The manager, meanwhile, is trying to convince everyone inside and outside the club that there is life after Vieira, first employing the argument the team played some outstanding football when he was injured 12 months ago: "It's all doom and gloom because we have lost Patrick, but one year ago everybody was thinking only about Arsenal. We started the season without Patrick Vieira and without Alexander Hleb, who we did not have, and everybody was thinking Arsenal would win the championship again."

The second plank to his case is that loss brings people closer together: "I had to sit down with the players and explain to them what happened, that a big player has left. They lost a big friend, he was loved in the dressing room. But the magic of football is that sometimes it shakes a team up, you have to stick together more. And that's what we have to do.

"I once sold a great player, Franck Sauzée, from Monaco to Marseille, the day before the championship started. The night before, he was in the line-up and the tactical [preparation], and the next day we won 4-1 without him. Either we take it as a challenge to be stronger as a team or we say one of our best players is gone and we have no chance. Let's come together and show our strength and be stronger as a unit. That is happening, because we have a good spirit.

"Patrick is a big name, we lost a big name. But when he came here he had no name, nobody knew him. What is good in football is that everybody beforehand has no name but is still a good player, and I think I have players who are not as big a name but they can make a name because they have the quality."
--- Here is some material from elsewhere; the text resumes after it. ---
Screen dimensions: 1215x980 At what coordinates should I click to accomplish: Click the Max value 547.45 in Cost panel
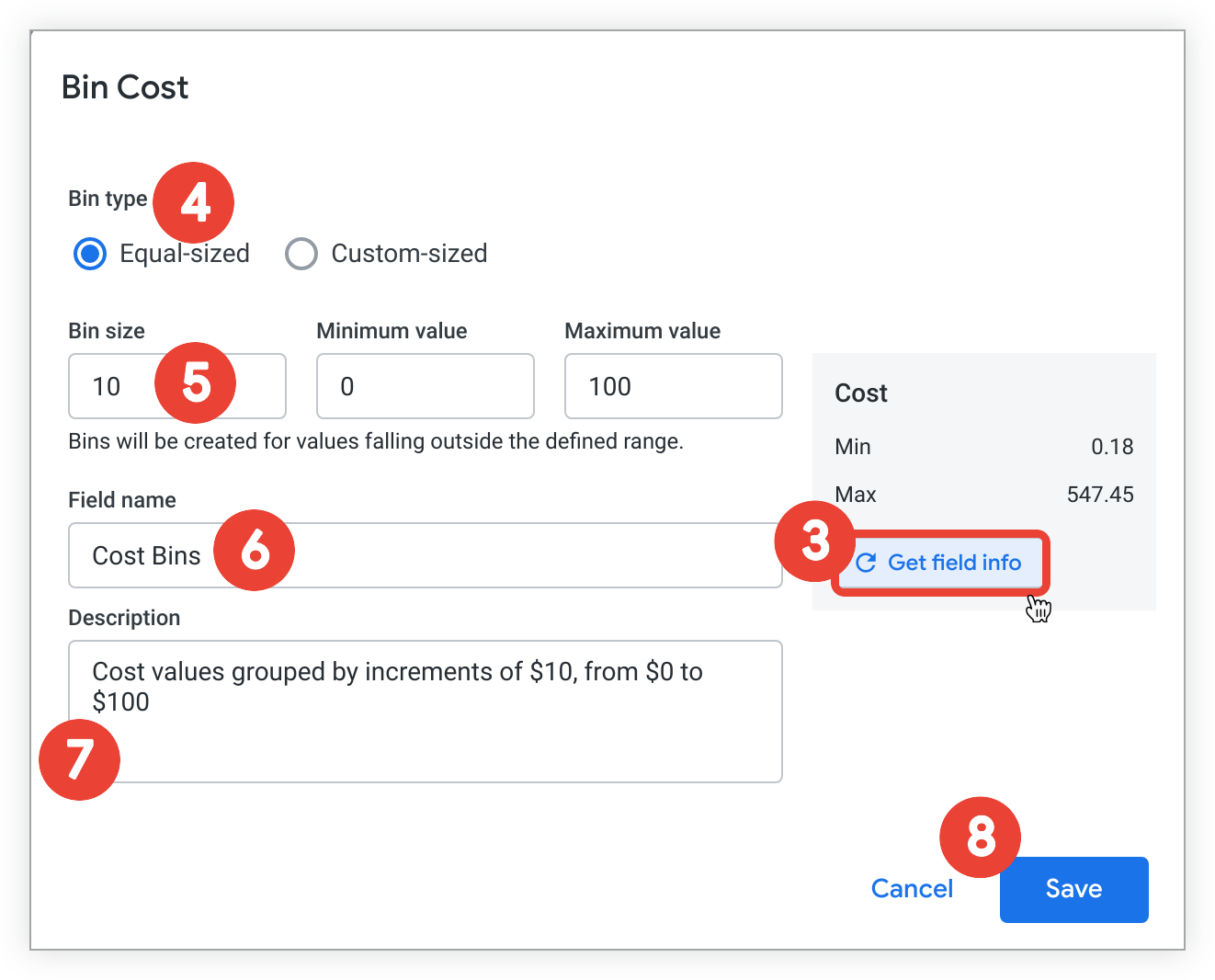1099,495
What, though, of the leadership on the pitch that Vieira provided? Challenged as to where that quality would materialise from, Wenger defiantly ran through a list of experienced players from goalkeeper to striker, using all five digits on both hands. His Brazilian World Cup winner was, inevitably, among them. The Vieira bond, slowly loosened with each successive tug from abroad, has finally been broken. How well Arsenal cope without it will soon be made much clearer.